シンノスケがセットポジションから投げてくる。直球だ。見送ってストライク。
(今のあいつの動きに特徴はなかったように思えるが、二塁のアツヤは何かを見極めた様子だった。なんだ? 一体何があいつの癖なんだ?)
二球目をシンノスケが投じる。スライダーに空振り。ツーストライクと追い込まれる。二球目を投じるシンノスケを見ていたが、何も変化はないように感じた。だが、何かがある筈なのだ。
三球目を見送る。これはボールだった。アウトローへの直球。恐らく、意図的に外してきた。だが、リョウタにとってはボールカウントよりも、シンノスケの癖が見極められないことに焦りが生じていた。
四球目。
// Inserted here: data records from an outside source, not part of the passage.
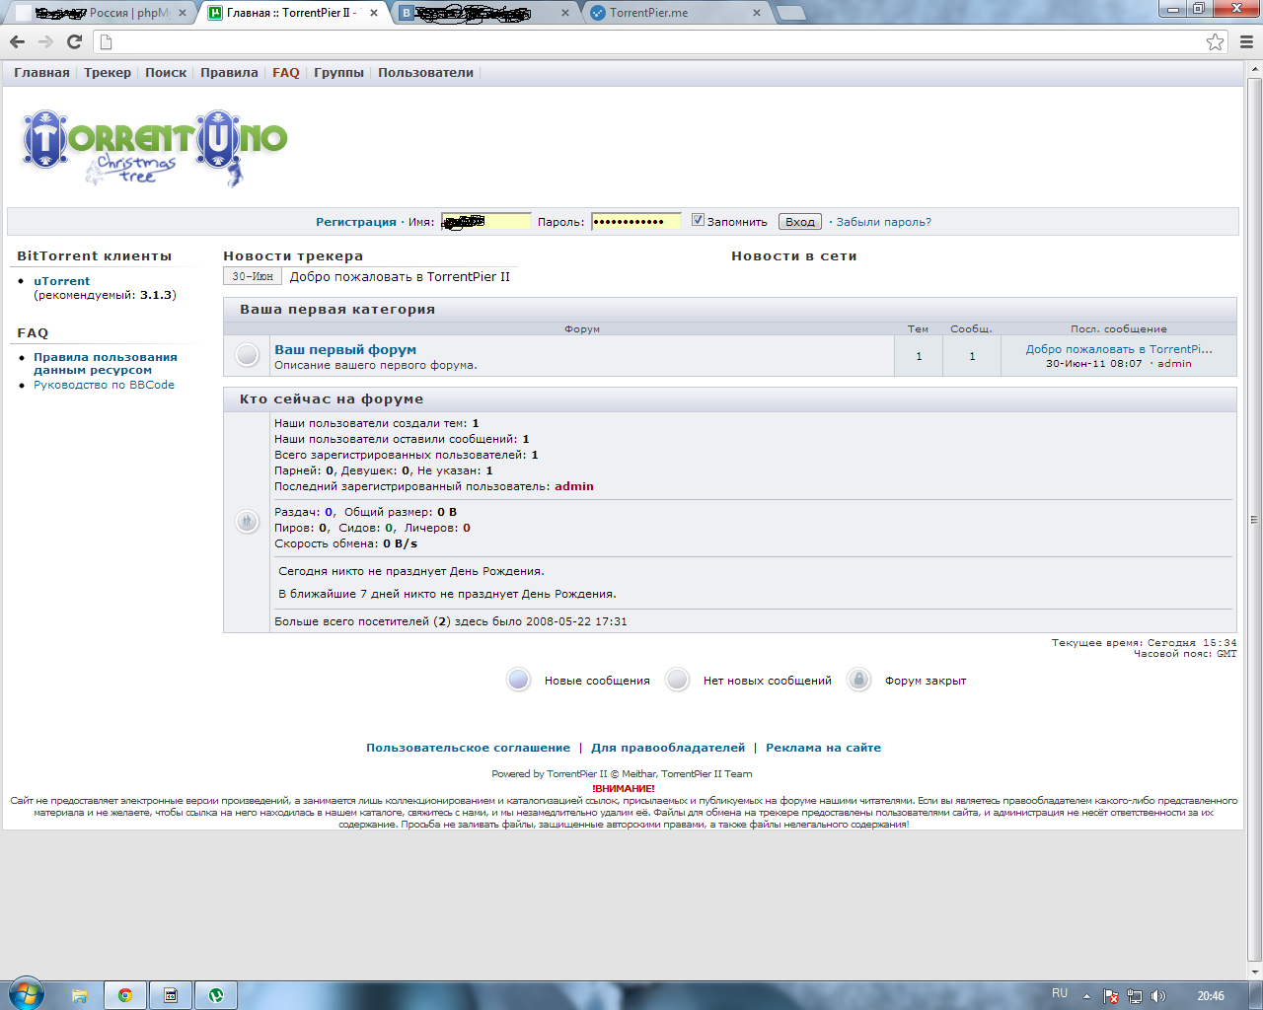Click the TorrentUno logo

(154, 147)
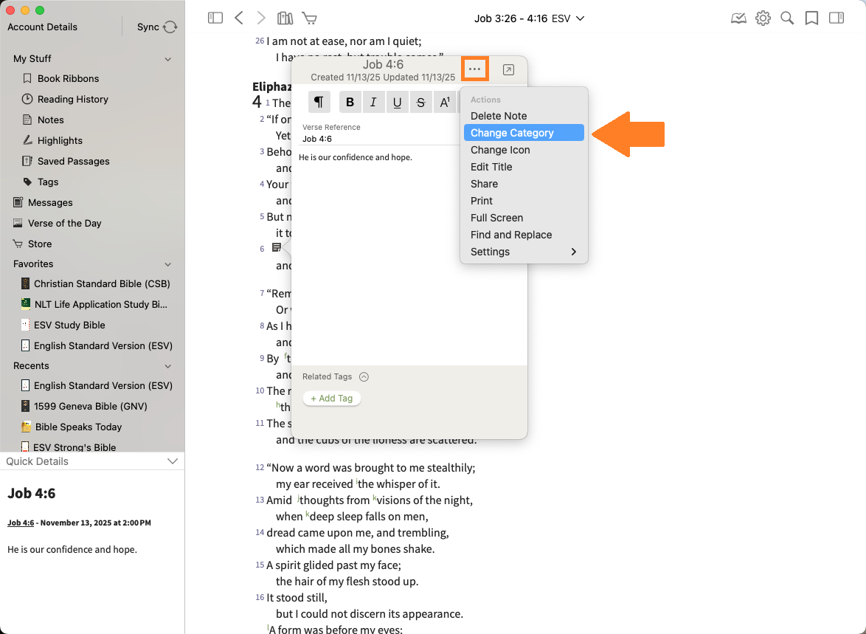Click the Job 4:6 link in Quick Details

[x=21, y=523]
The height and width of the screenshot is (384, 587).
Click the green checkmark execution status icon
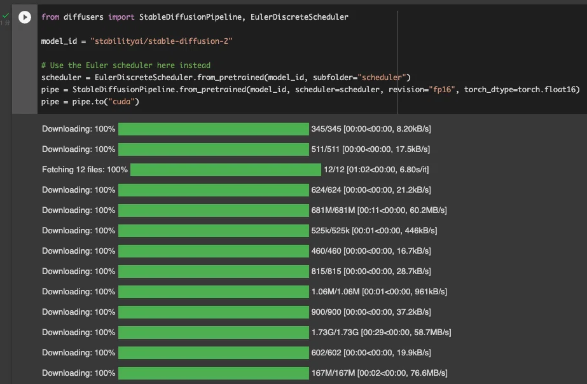[6, 16]
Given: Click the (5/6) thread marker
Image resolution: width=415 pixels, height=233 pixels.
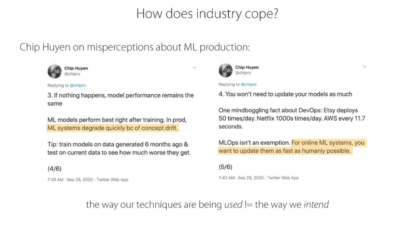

リョウタは見送る。カーブがボールゾーンから大きく変化しストライクとなる。見逃しの三振。最悪の結果に違いなかったが、どうにもリョウタは納得がいかなかった。ストライクだったことにではない。走って三塁ベンチに引き上げてくるアツヤに、何を見て判断していたかを聞かねばならないと思った。そしてそれは他のナインも同じだった。